2. Em conversa recente com uma amiga escritora ela
(um tanto decepcionada com o rumo metafísico que a discussão estava tomando ) disse-me o
que desde então me pareceu uma grande verdade: “Chego à conclusão de que os seres humanos ,
incapazes de saber sequer o que são e, ao mesmo tempo incapazes de admitir
isso, inventam palavras para solucionar momentaneamente suas dúvidas, a suprema
ignorância e insignificância que lhes é inerente. Tomo como exemplo prático, a
palavra infinito. Ora, alguém pode me explicar o que significa infinito? O que
é a palavra infinito mais do que uma tentativa – vã – de conceber o inexplicável?”

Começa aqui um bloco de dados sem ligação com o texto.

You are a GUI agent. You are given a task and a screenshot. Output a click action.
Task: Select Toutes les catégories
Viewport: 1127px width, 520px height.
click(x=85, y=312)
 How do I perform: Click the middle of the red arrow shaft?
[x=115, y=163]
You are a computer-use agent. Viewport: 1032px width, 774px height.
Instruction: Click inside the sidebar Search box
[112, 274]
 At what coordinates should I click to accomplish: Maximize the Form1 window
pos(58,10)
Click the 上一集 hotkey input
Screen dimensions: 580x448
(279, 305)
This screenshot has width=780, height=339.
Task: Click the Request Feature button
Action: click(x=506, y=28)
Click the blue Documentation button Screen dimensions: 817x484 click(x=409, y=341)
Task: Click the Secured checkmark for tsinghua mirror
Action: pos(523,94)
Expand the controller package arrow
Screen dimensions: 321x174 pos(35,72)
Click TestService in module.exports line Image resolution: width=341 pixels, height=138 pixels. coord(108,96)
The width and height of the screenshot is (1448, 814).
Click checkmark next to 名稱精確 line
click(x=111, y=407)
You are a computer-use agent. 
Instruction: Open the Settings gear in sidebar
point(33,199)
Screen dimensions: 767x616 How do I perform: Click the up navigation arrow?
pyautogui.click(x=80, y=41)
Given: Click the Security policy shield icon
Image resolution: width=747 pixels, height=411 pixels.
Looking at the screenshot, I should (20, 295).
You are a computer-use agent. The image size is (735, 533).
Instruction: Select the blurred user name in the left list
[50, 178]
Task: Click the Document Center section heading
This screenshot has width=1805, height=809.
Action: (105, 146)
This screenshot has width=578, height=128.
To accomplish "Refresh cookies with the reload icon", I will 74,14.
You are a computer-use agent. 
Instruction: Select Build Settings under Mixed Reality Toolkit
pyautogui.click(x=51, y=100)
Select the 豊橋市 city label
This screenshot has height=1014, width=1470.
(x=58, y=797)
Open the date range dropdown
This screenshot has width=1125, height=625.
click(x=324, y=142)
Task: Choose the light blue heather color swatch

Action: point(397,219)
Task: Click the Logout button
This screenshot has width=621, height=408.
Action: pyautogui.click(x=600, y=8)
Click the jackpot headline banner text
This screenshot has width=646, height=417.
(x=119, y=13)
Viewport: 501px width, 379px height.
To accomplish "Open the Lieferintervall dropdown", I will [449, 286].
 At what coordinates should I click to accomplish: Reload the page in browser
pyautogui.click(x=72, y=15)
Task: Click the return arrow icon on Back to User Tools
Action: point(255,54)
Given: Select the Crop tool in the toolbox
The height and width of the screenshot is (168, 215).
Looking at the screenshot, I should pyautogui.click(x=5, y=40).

Tive de concordar com ela, ao mesmo tempo em que me lembrei das tantas palavras,
irmãs da “fatalidade”, que são costumeiramente corrompidas pelos humanos :
amor, eternidade, paixão, felicidade etc. Palavras que ninguém sabe definir
exatamente o que significam, mas a quem todos recorrem porque se prestam para
tudo.
Quanto
à palavra infinito, recordo que esta sempre me perturbou desde quando travei
conhecimento com a Matemática e queria apreender o que havia por trás de uma
fórmula que me dizia que o um dividido
por zero era igual a infinito. Confesso que dava tratos à bola para
entender como se poderia dividir algo
por nada e ainda encontrar como resultado o infinito. Anos mais tarde, meio que filosoficamente, cheguei à conclusão de que aplicada ao ser humano essa
seria uma fórmula salvadora e poética que traduziria apoiada na lógica -
forçada ou não - a medida do homem : ou seja, a vida de um ser humano pode se tornar infinita, a depender de como você a faz, mesmo
em seu próprio destino de acabar em nada.
Bem
ao contrário do que ostensivamente fazem a torto e a direito os espertalhões de
sempre, como o presidente do Coríntians. Pois, como
todo mundo sabe, nada existe de infinito em corromper palavras para se safar de suas responsabilidades.